That was a… unique week. I was holidaying with gaychums John and Roger at the Barbados Apartments in Playa del Ingles in Gran Canaria, an area described variously as Spanish Brighton or Disneyland for Gays (though Disneyland is pretty gay already if you ask me). I returned light of head, light of wallet and lobsterish of hue, with a blue-edged soul flecked with volcanic sand and the fag lag of New York time on the Gran Canaria clock.
Our days enjoyed noon-ish starts, late lunches, a couple of hours of gay beach, silent contemplation/internet, dinner at ten, partying until late/early, and bed. We never left the bars before 2am, and were dirty rotten stop-outs until 5am more than once. According to my extensive records this was the greatest number of consecutive late nights + drink + dancing I have yet experienced. And I enjoyed it. The novelty played a part I’m sure; the sun and heat too. Plus scenery of both landscape and portrait aspects.
The gay beach, to a first approximation, consisted of older, larger, leather-skinned Germans working on their all-overs, and younger, lightly bronzed gym residents with stomachs you could bounce 5ps on. Coming a distant third were the Persil-white Brits and Irish, embracing the empinkening with relish, beer and insufficient sunscreen. Poor John overdid it that first day and a shoulder blistered up. Memo: ice, not aftersun.
The fastest path to the gay beach crossed a stunning expanse of sand dunes. These have a capital-R-Reputation, of which we saw some evidence from a safe distance. A few weeks before the holiday I had a dream in which I said the words “meandering through the sand dunes of Sodom.” It made me wake up laughing. It also led our friend Ali to create a T-shirt for the holiday, which I’m ashamed to say I didn’t wear lest it be misconstrued. I might bring it out for special occasions.
The central gay area in Playa del Ingles is the Yumbo. Drab, sun-bleached tat-n-caff shopping centre by day, it transforms into gay bars, clubs and… other establishments after dark. A bizarre juxtaposition of trashy drag acts, presentably seedy leather-clad dancers, decidedly sleazy entrances into dens of unknown sordidness, and families with young kids wandering about at midnight. Funny lot these continentals.
We favoured La Leche, a light, open, breezy bar with milk-based decor, yer standard pop toons and the occasional live act. We also haunted clubs like Mykonos and Mantrix (less seedy than it sounds). We saw many of the same faces day after day wherever we went – a quintet of Dutch guys, including it seems the Milky Bar Kid himself, seemed to stalk our every move.
We didn’t dare visit Bunker, Gran Canaria’s self-proclaimed sleaziest establishment. The posters boasted/warned “anything goes”. I imagined a gruff Yorkshire-born manager running the place, slouched at the bar surrounded by gin and depravity with some form of jazz cigarette dangling limply from his lips, casting a lazy botoxed eye over the writhing dancers and occasionally crying out “Maureen! Maureen! Clean up in suckateria three!” to a long-suffering post-op assistant. There is, you might not like to know, a web site; it is unlikely to be safe for your workplace.

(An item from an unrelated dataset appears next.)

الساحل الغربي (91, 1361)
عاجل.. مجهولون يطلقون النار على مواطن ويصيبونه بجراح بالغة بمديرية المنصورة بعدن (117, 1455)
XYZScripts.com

Our hotel was pleasant enough. Stamped gay-friendly on Thomson’s web site to ward off the loons, it was nevertheless virtually gay-empty on our holiday. A few twinks here, an ambiguous twosome there. Mostly Spanish families with holiday apartments decorated by blindfolded dustmen and Blue Peter competition winners and, oddly, a great number of straight Irish teenagers permanently on the cusp of being ejected by management for booze-related noisiness. One of them, in a conspiratorial whisper, asked me what I thought our swimming pool resembled. He agreed.
We found, to our surprise, a couple of decent restaurants. Not just resort-decent, but decent-decent. La Liguria just opposite our hotel was a fine Italian with freshly made pasta and other delights. Mundo, down the road, was oddly decorated but busy and equally excellent: when the waiter/proprietor recommends you don’t order something on the menu you know you’ll eat well.
I’m almost shocked to say I think I’ll return to the area again. A different time of year, though – gay high season, October to March – and it’d be fun to stay in an exclusively gay hotel if only for the lols. I might need a little recovery time first, though. And a flat stomach.
What about smoking? Whenever I go on holiday I am always amused at Europeans (especially Russians) who seem to use it as an opportunity to get cancer.
Taking no chances, they get the maximum amount of sun exposure possible so that they get cancer on the outside, and then chain smoke so they can get cancer on the inside too. I’m sure if there were other reliable ways to get cancer they’d be doing that too.
There was quite a bit of smoking in the bars and clubs. Odd for us, since the smoking ban in the UK means everywhere inside is smoke-free these days.